The yellow line represents the relationship between gdp and institional variable, keeping the effects of lattitude constant. We see that the slope is now smaller, indicating some of the effect that we placed on the institutional index actually comes from
Since we have dummy variables for Africa and Asia, the yellow line represents the regression line for "other" areas.
The purple line represents the addition of the (negative) coefficient on the Africa dummy. The fact that this line is parallel to the yellow line is an assumption in the model.
If we put in an interaction effect with the institutional variable we could also allow for the slope to be different if we believe that this is likely.
An important part of a regression model is of course also to estimate the uncertainty in both the model $\sigma^2$ and in the coefficient estimates (the standard errors (SE))

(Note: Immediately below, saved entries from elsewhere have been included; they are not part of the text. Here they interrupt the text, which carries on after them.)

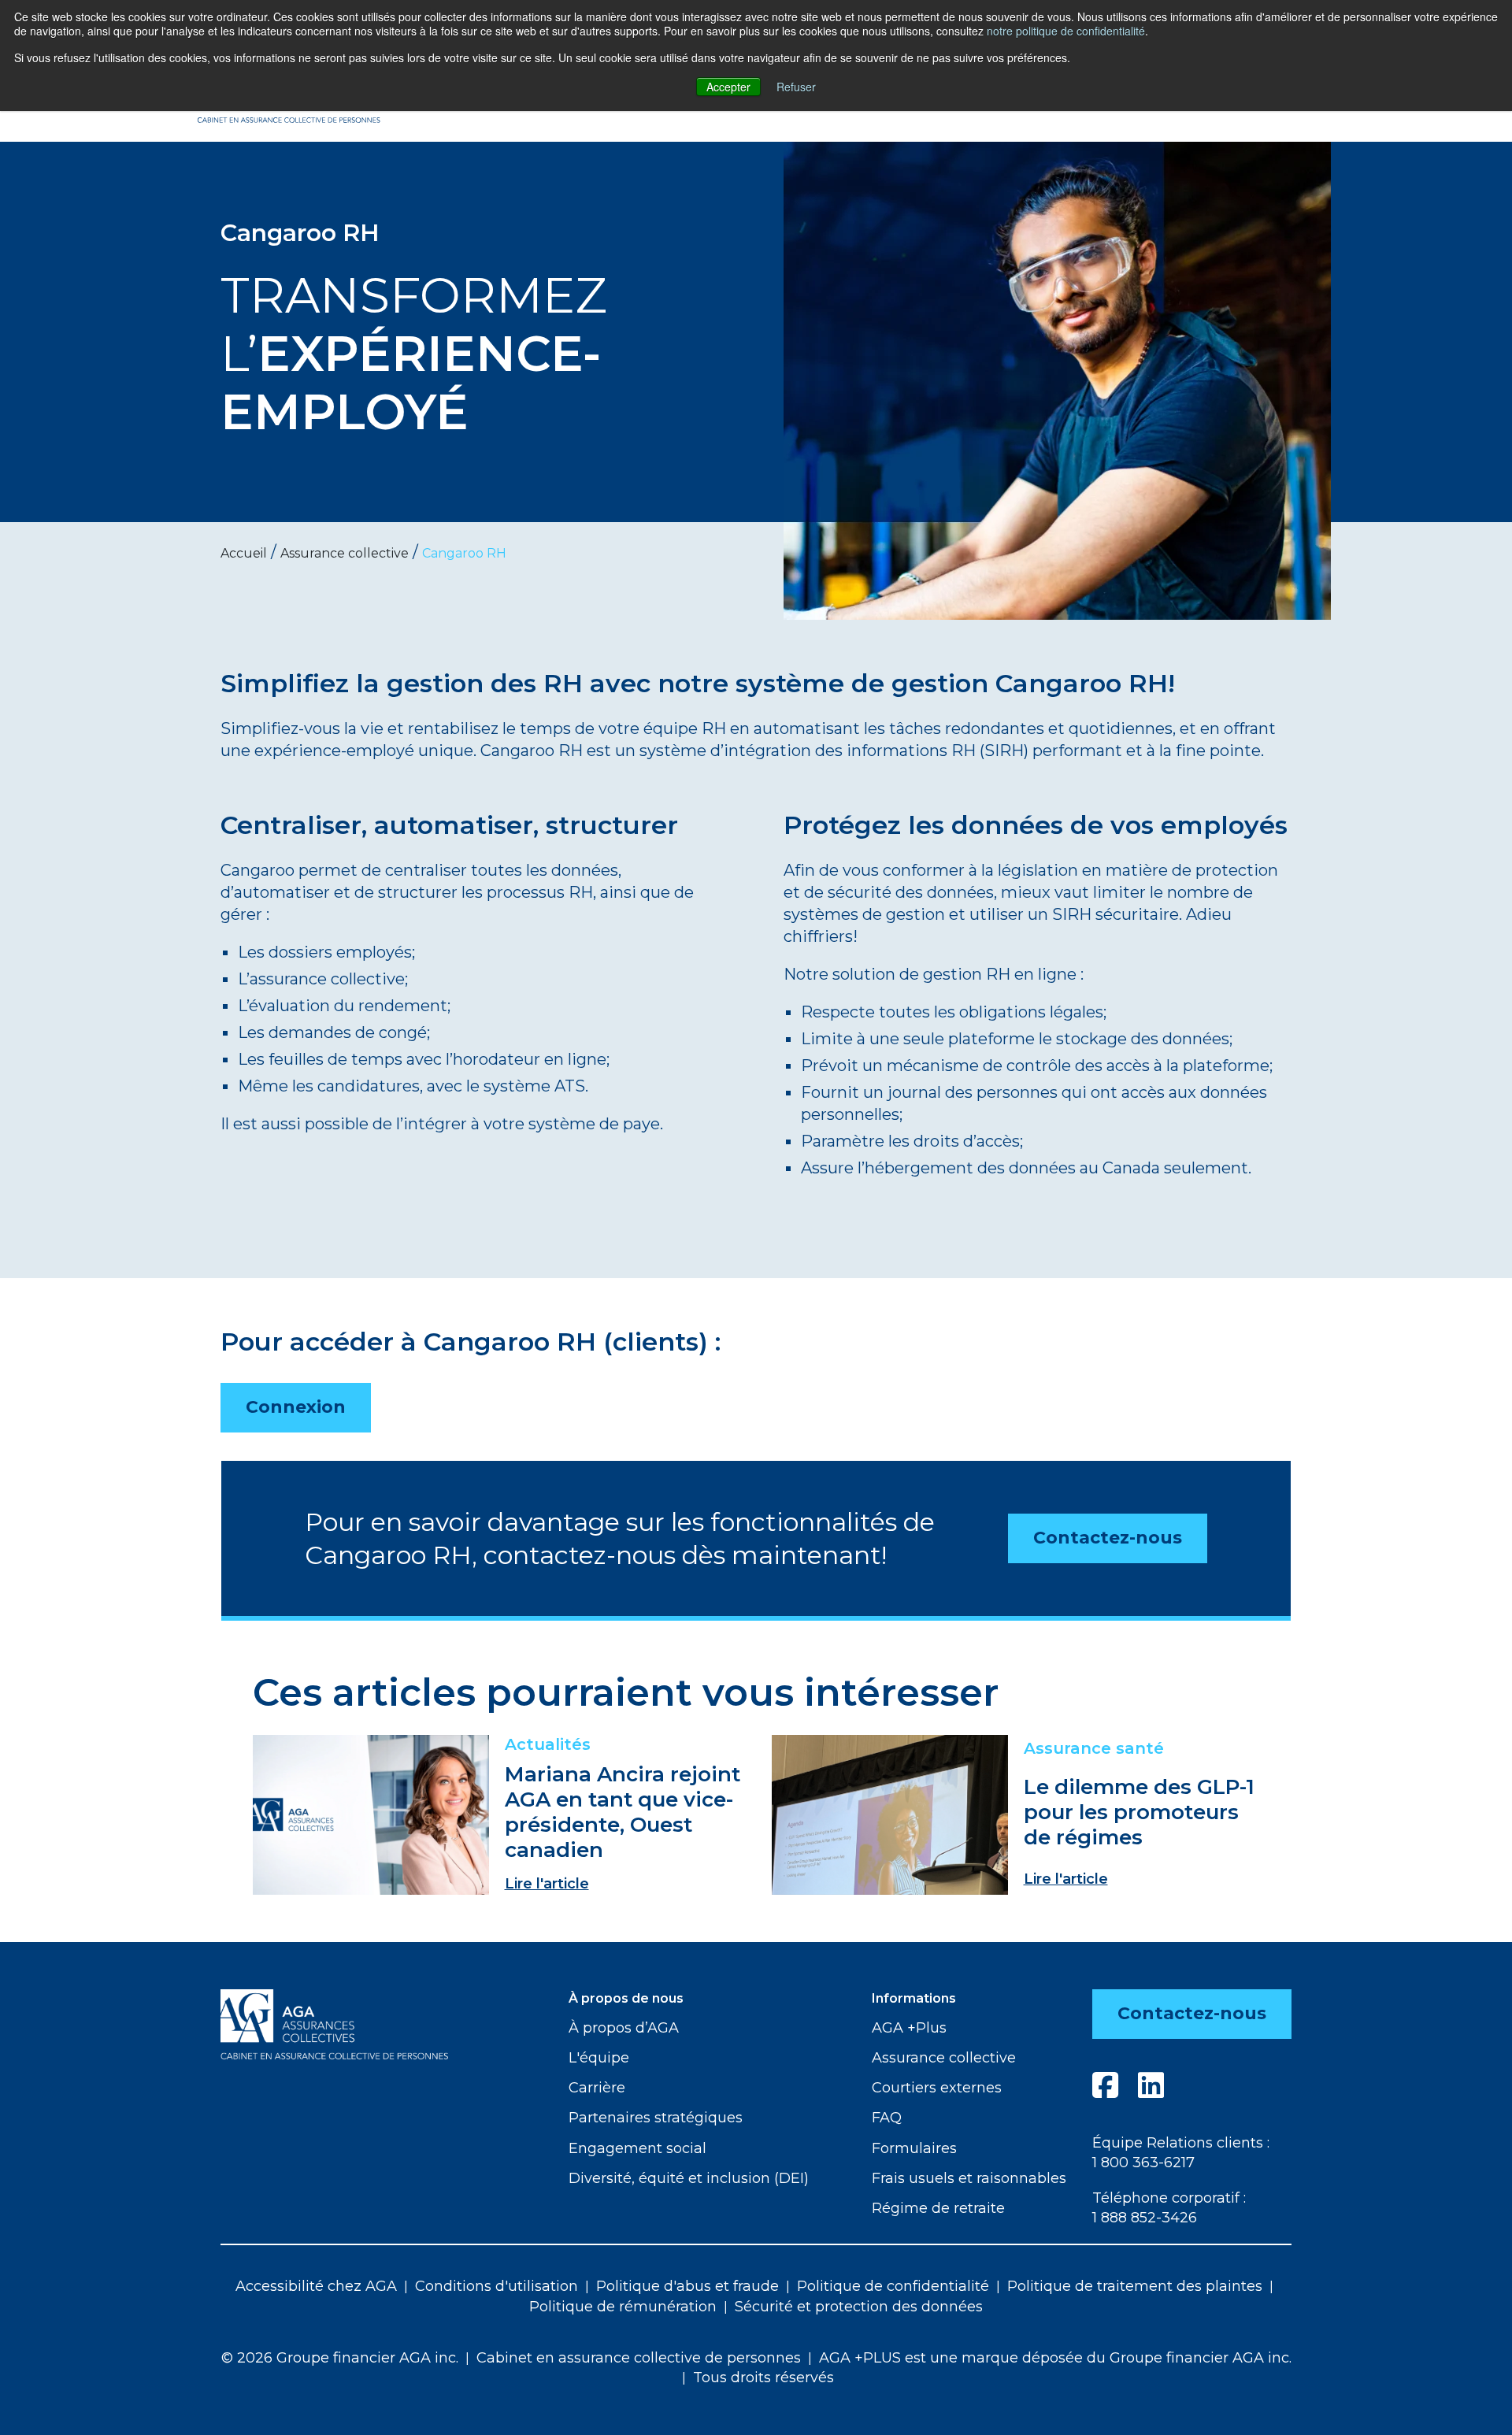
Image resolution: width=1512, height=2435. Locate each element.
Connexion (296, 1407)
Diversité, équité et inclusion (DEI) (689, 2178)
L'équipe (599, 2057)
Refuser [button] (796, 87)
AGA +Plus (909, 2028)
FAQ (887, 2117)
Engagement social (637, 2148)
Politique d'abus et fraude (687, 2286)
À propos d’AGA (624, 2028)
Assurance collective (944, 2057)
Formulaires (914, 2148)
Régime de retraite (938, 2208)
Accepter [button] (728, 87)
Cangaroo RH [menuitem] (464, 553)
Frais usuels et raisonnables (969, 2178)
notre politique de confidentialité (1066, 31)
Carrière (597, 2087)
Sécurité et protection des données (859, 2306)
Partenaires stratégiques (656, 2117)
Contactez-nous (1107, 1537)
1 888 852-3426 (1144, 2217)
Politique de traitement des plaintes (1134, 2286)
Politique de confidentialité (893, 2286)
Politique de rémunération (623, 2306)
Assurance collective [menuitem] (344, 553)
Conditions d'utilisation (496, 2286)
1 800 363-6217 (1143, 2162)
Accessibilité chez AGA (316, 2286)
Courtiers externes (937, 2087)
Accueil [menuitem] (243, 553)
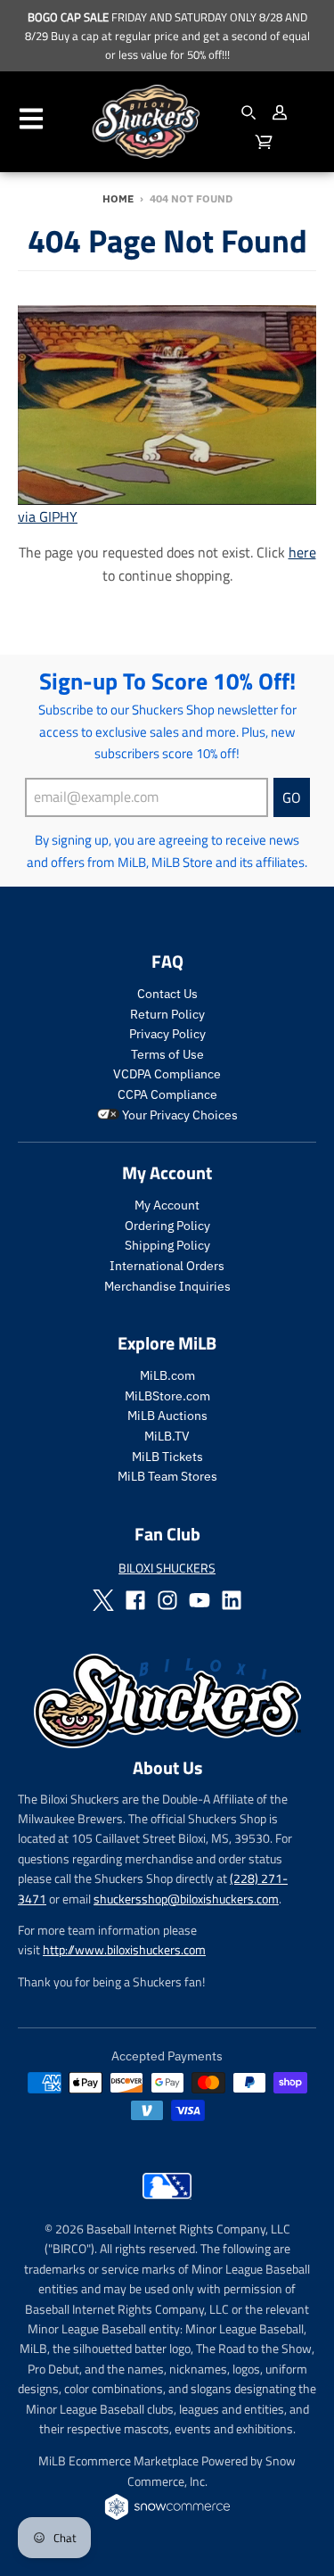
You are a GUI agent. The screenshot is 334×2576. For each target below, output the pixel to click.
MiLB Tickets (167, 1457)
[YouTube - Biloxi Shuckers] (199, 1600)
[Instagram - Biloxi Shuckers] (167, 1600)
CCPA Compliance (167, 1094)
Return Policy (167, 1014)
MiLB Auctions (167, 1416)
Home (118, 198)
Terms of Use (167, 1054)
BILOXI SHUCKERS (167, 1567)
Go (291, 797)
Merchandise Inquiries (167, 1286)
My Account (167, 1205)
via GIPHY (47, 516)
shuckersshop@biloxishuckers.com (186, 1898)
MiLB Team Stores (167, 1476)
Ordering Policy (167, 1226)
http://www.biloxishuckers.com (124, 1949)
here (302, 552)
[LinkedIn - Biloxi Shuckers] (231, 1600)
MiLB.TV (167, 1436)
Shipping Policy (167, 1245)
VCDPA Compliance (167, 1074)
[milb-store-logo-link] (167, 2203)
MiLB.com (167, 1375)
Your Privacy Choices (178, 1115)
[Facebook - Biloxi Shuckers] (135, 1600)
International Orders (167, 1266)
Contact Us (167, 994)
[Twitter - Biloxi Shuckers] (103, 1600)
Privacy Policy (167, 1034)
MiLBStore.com (167, 1396)
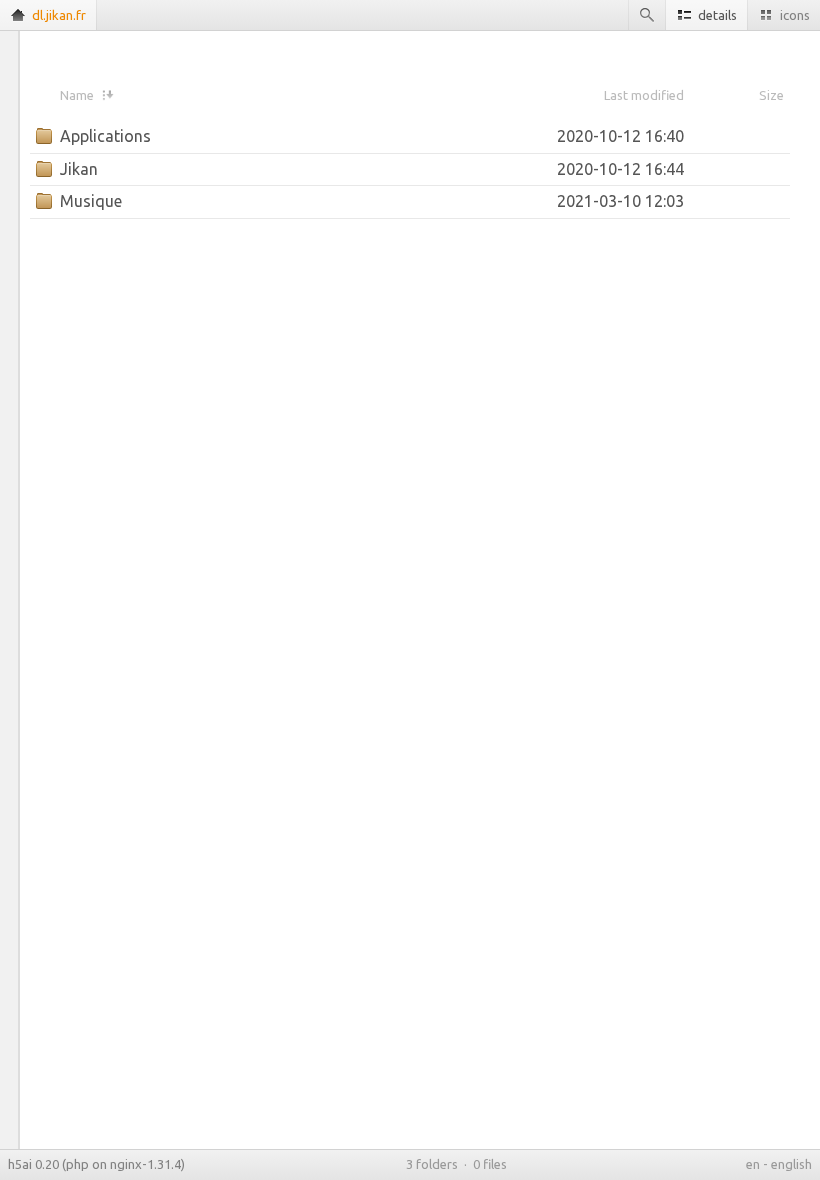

If we use the assumption that our variance is constant in our data ("homoskedasticity"), then we can calculate our covariance-variance matrix as below:
$$E((\hat{\beta}-\beta)(\hat{\beta}-\beta) | \mathbf{X}) = \sigma^2 (X^TX)^{-1}$$Using matrix algebra, show how if we only have one exogenous regressor, how you write the formula for the standard error of $\beta_0$ and $\beta_1$ in summation format.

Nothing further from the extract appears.